• What is needed: Establish how many lines below contain the string "list". Respond with that number alone.

• Material for the task:

- - -

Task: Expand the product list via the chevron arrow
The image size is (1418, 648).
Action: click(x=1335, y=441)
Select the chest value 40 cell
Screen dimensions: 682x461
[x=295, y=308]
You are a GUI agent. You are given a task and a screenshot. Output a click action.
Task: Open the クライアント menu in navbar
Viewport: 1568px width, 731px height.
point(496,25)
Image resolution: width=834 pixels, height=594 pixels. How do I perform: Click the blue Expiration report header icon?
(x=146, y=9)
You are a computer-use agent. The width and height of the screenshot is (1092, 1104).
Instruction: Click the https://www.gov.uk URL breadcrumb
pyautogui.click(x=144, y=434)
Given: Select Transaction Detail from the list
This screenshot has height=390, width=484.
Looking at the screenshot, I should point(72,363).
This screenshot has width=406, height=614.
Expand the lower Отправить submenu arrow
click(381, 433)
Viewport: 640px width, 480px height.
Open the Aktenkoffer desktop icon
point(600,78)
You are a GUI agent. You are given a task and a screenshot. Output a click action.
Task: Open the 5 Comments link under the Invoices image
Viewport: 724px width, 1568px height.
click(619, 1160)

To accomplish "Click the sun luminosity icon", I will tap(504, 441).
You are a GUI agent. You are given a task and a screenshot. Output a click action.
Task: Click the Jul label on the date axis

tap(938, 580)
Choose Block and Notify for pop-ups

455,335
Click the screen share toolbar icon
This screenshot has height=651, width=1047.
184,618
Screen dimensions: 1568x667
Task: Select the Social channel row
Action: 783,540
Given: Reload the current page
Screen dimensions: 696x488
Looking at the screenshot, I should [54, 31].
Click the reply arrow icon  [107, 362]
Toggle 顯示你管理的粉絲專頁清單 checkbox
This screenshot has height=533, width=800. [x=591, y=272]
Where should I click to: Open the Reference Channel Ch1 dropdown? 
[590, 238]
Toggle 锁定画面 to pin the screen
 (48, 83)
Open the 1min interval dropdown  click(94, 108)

- - -

• Task solution: 2